Sans doute croit-elle son heure arri­vée. La vague Trump, Bolso­naro et autres Salvini lui donne évidem­ment des ailes. Il n’est pas ques­tion de leur donner le point, ni de sous-esti­mer nos poten­tia­li­tés qui sont réelles, mais mesu­rons bien la pugna­cité et le rassem­ble­ment néces­saire pour que le brun recule dans notre pays et ailleurs. Pour cela, ma convic­tion est qu’il ne faut rien céder sur le fond, rien concé­der à leurs présup­po­sés, rien accep­ter de confu­sions ou de conni­vences avec cette gangrène réac­tion­naire, auto­ri­taire, xéno­phobe, sexiste, homo­phobe, étran­gère à l’éco­lo­gie et faus­se­ment sociale car toujours au final adepte des lois du marché C’est donc par une cohé­rence de projet, de discours, de symboles, contre leur cohé­rence de projet, de discours, de symboles que nous ferons recu­ler l’ex­trême droite. Elle n’est d’au­cun combat contre les géants de la finance et pour le droit du travail, nous devons affir­mer sans relâche que les caté­go­ries précaires et modestes, avec la société tout entière, ne peuvent vivre mieux sans une mise en cause du pouvoir du capi­tal et une exten­sion des droits et protec­tions. Elle se moque du partage des richesses, oppo­sons-lui toujours plus forte­ment ce parti pris. Elle est climato-scep­tique ou étran­gère à l’am­bi­tion envi­ron­ne­men­tale, nous devons sans relâche affir­mer notre volonté de chan­ger radi­ca­le­ment de modèle de déve­lop­pe­ment pour préser­ver l’éco­sys­tème et lutter contre le réchauf­fe­ment clima­tique. Elle pointe les immi­grés comme le mal absolu, nous devons défendre fière­ment le devoir d’hu­ma­nité. Elle prône le repli sur les fron­tières natio­nales, assu­mons notre inter­na­tio­na­lisme qui porte, loin du repli, l’exi­gence d’un monde plus juste et, loin de la globa­li­sa­tion, le désir de mondia­lité. Elle est du côté de l’ordre et de la surveillance géné­ra­li­sée, mettons en avant notre atta­che­ment viscé­ral aux liber­tés et à la démo­cra­tie. Elle est comme un pois­son dans l’eau dans la manif pour tous, redou­blons d’im­pli­ca­tion en faveur de l’éga­lité entre les sexes et les sexua­li­tés. Elle n’hé­site pas à dres­ser le peuple contre les intel­lec­tuels, nour­rit les thèses complo­tistes, affir­mons le lien néces­saire entre produc­tion intel­lec­tuelle, artis­tique, et trans­for­ma­tion sociale. Elle a pour terreau le ressen­ti­ment, ayons conscience que notre moteur est l’es­pé­rance.
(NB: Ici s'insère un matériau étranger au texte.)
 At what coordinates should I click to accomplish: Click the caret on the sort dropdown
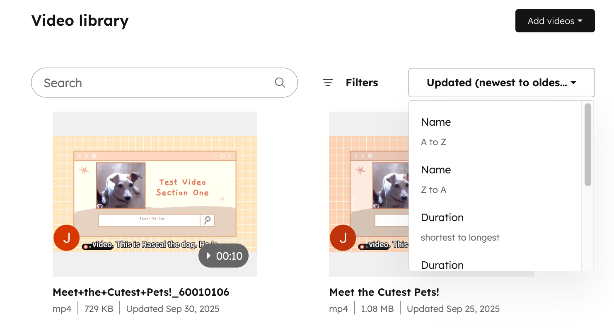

En 2005, lorsque nous avons défendu le « Non » au réfé­ren­dum sur le Traité Cons­ti­tu­tion­nel Euro­péen, nous étions déjà face à la diffi­culté du Non choisi par l’ex­trême-droite. Nous avions alors réussi à prendre l’hé­gé­mo­nie cultu­relle en mettant en mouve­ment de façon auto­nome, sur nos bases, des forces sociales, poli­tiques et cultu­relles. Nous avons gagné.

Aujourd’­hui, la contes­ta­tion est mordante et gran­dis­sante, les solu­tions se cherchent mais les repères sont bous­cu­lés et les cadres tradi­tion­nels de média­tion essouf­flés. Le groupe parle­men­taire insou­mis, dans lequel je siège, pose jour après jour à l’As­sem­blée natio­nale les jalons de cette vision cohé­rente d’en­semble, sociale et écolo­giste – je note que les dépu­tés commu­nistes agissent globa­le­ment dans la même direc­tion. Nous avons besoin de ce fil à plomb et de l’ob­ses­sion visant à fédé­rer les forces sociales, poli­tiques, cultu­relles qui s’en réclament.